Theater News

To Kill a Mockingbird Will Not Return to Broadway as Previously Announced

Lead producer Scott Rudin made the decision not to return over the objections of playwright Aaron Sorkin and director Bartlett Sher.

Stark Sands, Frederick Weller, and Erin Wilhelmi appeared in the Broadway run of To Kill a Mockingbird.
Stark Sands, Frederick Weller, and Erin Wilhelmi appeared in the Broadway run of To Kill a Mockingbird.
(© Julieta Cervantes)

Aaron Sorkin's blockbuster stage adaptation of Harper Lee's To Kill a Mockingbird will not be returning to Broadway, as previously reported. Multiple accounts attribute the final decision to lead producer Scott Rudin, who still seems to be taking an active role in the production despite talk of a "step back" in his role as a Broadway impresario.

When To Kill a Mockingbird ended its run at the Shubert Theatre on January 16, it was couched as a hiatus until June 1, when the production was to resume performances at the Belasco Theatre. That date came and went, with the Belasco's previous tenant, Girl From the North Country, returning to play a special awards-season engagement through June 19.
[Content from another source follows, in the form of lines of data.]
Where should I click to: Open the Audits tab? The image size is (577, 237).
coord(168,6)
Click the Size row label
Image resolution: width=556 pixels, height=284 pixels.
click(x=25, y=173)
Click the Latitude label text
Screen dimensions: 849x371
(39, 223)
According to e-mails obtained by the New York Times, the most recent plan was to reopen Mockingbird at the Music Box Theatre on November 2, but Rudin scrapped that idea in a note to playwright Aaron Sorkin and director Bartlett Sher last Friday. Rudin attributed his decision to the hostile economic environment for plays on Broadway in the winter. Sorkin and Sher expressed their disappointment in a separate e-mail to collaborators.

To Kill a Mockingbird regularly broke box office records at the Shubert and has been hailed as the "most successful American play in Broadway history." It recouped its $7.5 million initial investment just 19 weeks after opening.

The coming-of-age/courtroom drama continues to play to audiences around the country in a national tour starring Richard Thomas. On the Philadelphia leg of the tour, TheaterMania critic Cameron Kelsall opined, "while this Mockingbird flew back into the public consciousness just four years ago, its message now seems both antiquated and simplistic." You can read his full review here.

Showbiz411 broke this story, with further details provided by the Times.